Red Riding Hood 2

Emotion and Sentiment Visualisation

Project:

I started another data visualisation course this time with Frederica Fragapane. I liked her style and was keen to learn about her process and methods which is explained in the course. Initially I thought of using a new topic and data set but there were a few ideas I didn't get to try out with my previous Red Riding Hood project, and liked the idea of digging deeper more into it and see how differently it could be presented. I used my 10% time at King's Digital Lab, and also my personal time (about 70%).

on left scan of open book page 1, right completed visualisation of page 1, circle with words of page 1 around it
Image on left: scan of page 1 of a book edition from Worthpoint.

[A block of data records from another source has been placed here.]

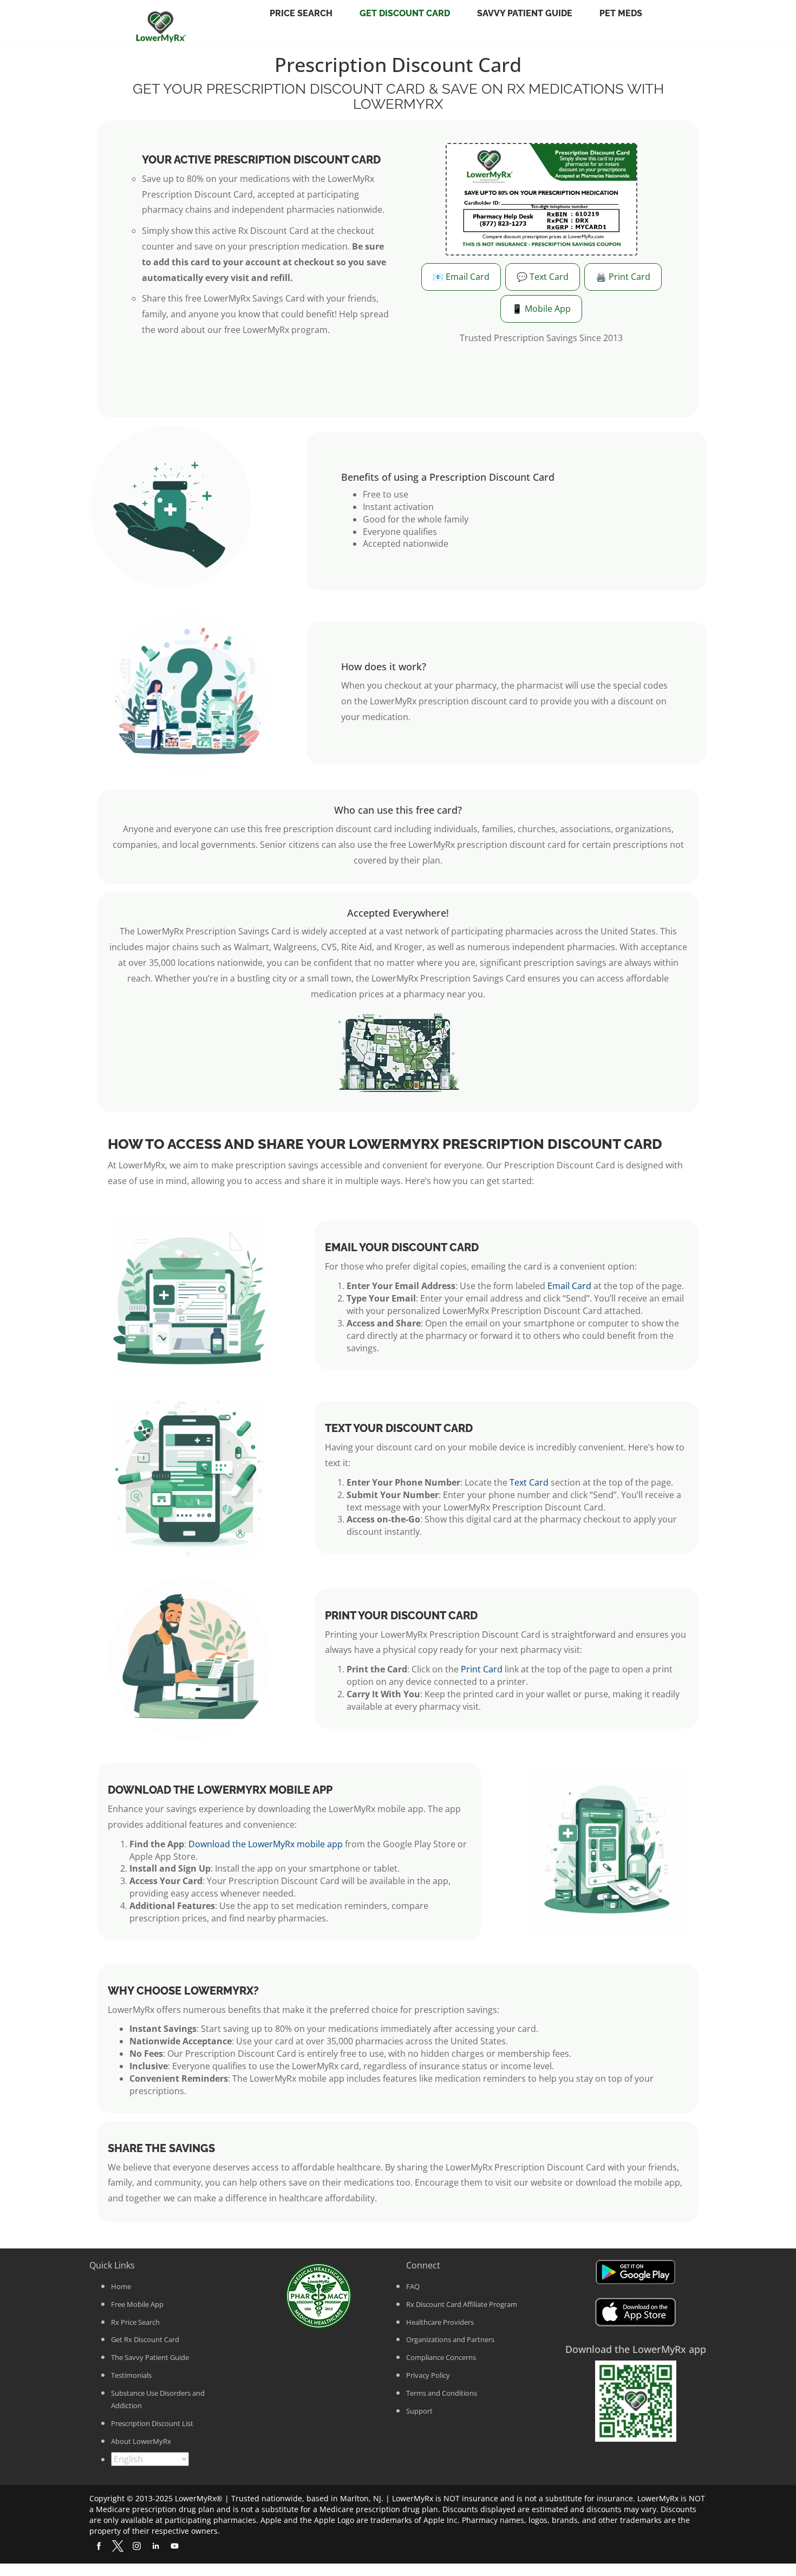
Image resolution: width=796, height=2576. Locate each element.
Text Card (529, 1482)
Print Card (482, 1669)
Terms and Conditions (441, 2393)
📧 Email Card (461, 277)
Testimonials (131, 2375)
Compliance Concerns (441, 2357)
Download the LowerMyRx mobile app (265, 1844)
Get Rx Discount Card (145, 2339)
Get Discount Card (405, 13)
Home (121, 2286)
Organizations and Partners (450, 2339)
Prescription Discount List (152, 2423)
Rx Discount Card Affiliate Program (461, 2304)
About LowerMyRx (141, 2441)
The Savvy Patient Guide (150, 2357)
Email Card (569, 1286)
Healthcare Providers (440, 2322)
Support (419, 2411)
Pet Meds (620, 13)
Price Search (301, 13)
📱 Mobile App (541, 309)
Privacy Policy (428, 2375)
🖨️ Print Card (623, 277)
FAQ (413, 2286)
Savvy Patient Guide (524, 13)
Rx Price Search (135, 2322)
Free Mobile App (137, 2304)
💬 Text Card (543, 277)
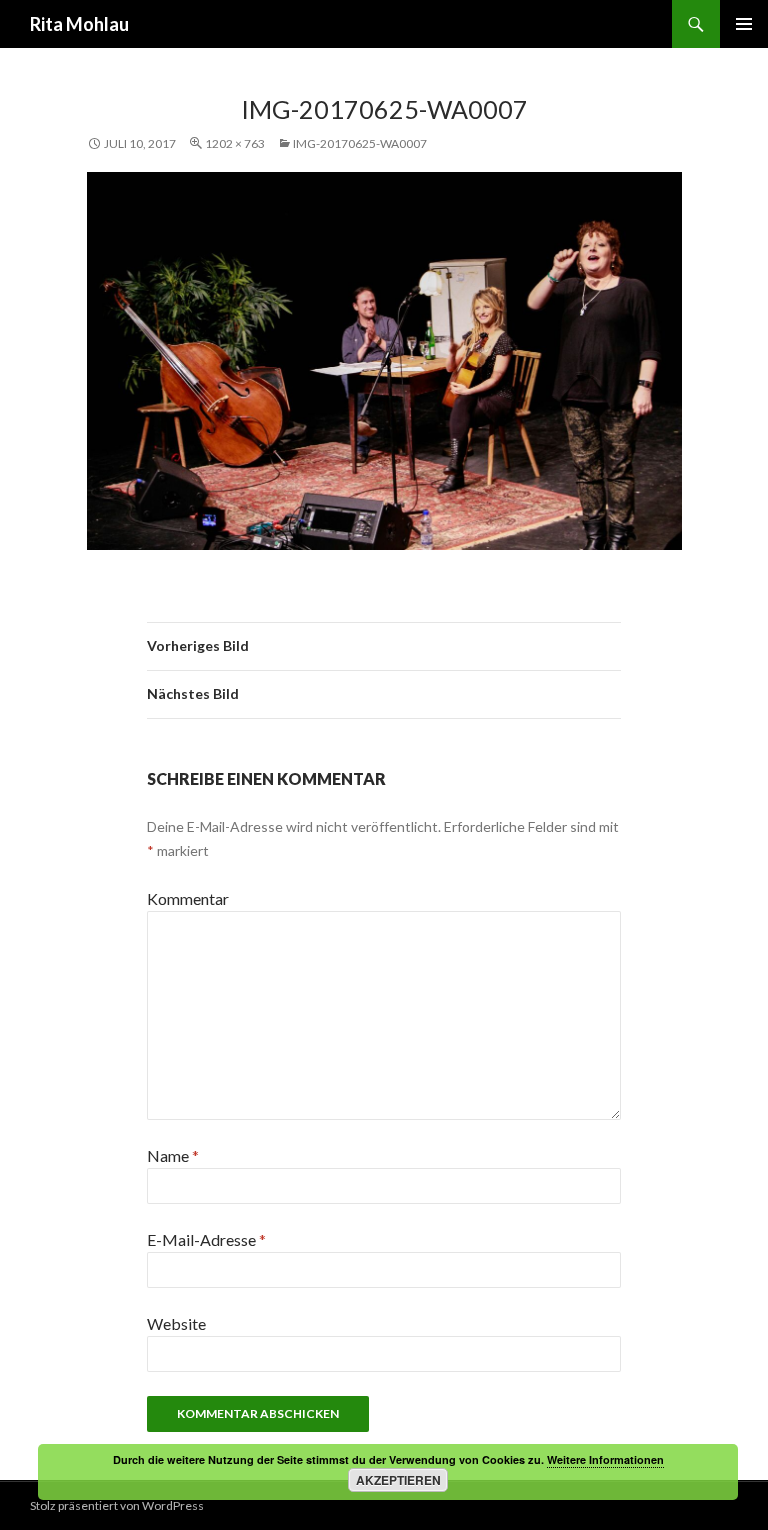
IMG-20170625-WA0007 (360, 143)
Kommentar (188, 898)
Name (173, 1155)
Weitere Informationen (605, 1459)
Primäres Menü (744, 24)
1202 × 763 (235, 143)
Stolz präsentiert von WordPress (117, 1505)
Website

Image on right: screenshot of page 1 of final visualisation

Process:

Note: This has turned out to be a really long read so I have broken it up into sections. I wanted to take more notes and screenshots along the way, after reading and impressed with Nicholas Rougeux’s "making of" write ups. Not only to improve my documentation process, but I find it helps me rationalise my choices during the project.

Background

In my previous project of Red Riding Hood, a colleague gave me the idea to add sentiment analysis to the inner circles which represent each word to add an extra layer of data and meaning. I had little knowledge of sentiment analysis so had to look it up to understand the basics. As I dug a bit deeper, I thought of different ways to represent the sentiment data that could be visually quite interesting. I wanted to show the sentiment for all the words by putting them around in a circle to be able to identify their position on the page, rather than the random placement of circles I had. I tried a few different ways but it they all changed the look of the "trees" too much and so left it minimal, just showing the top 20 positive and negative words, represented by light and dark outline circles, and also the page sentiment, represented by arcs above the page "tree". One of the methods in this second course was very similar to how I had tried to visualise the words previously placing data points around a circle.

on left focusing on legend with a tree, house and character using geometric shapes, on right circles with examples of sunburst like patterns, segments, radar graphs within
Legend of sentiment analysis in previous Red Riding Hood and work in progress examples trying out different styles

I was really excited to follow the process which involved putting the data in a radar graph and manually placing each data point to fit. The process was tedious and repetitive but I didn't mind that. What I did mind, after trying it out with some data, was that it was far too easy for me to make an error with the placement. I knew I had to adapt to make the process less error prone for myself. The data presented also wasn't that clear in the previous project and I knew improvements could be made to the sentiment analysis and present that more clearly.

Data

I thought I could fast track this stage since I was reusing the same data but I was wrong. I had used the free online sentiment analysis tool MonkeyLearn in the previous project as it was the best I found at the time that fit my requirements. I wanted to use it again so both projects would have the same data but when I listed down the results it gave for all the words on the first page, I wasn't satified with the results. "hood"(91.1%) and "above" (86.3%) were the top negative words, compared to "died" (54.8%) and "lonely" (51.8%) what I think are more negative. I was rather annoyed I didn't spot this earlier for the previous project. I had already spent quite a while searching for a sentiment analysis tool that would fit my requirements previously so I knew the search for an alternative would not be easy. I really wanted to stick with MonkeyLearn but the results just didn't sit well with me. I searched for quite a long time, past the first few pages of what the search results would give, and finally came across twinword.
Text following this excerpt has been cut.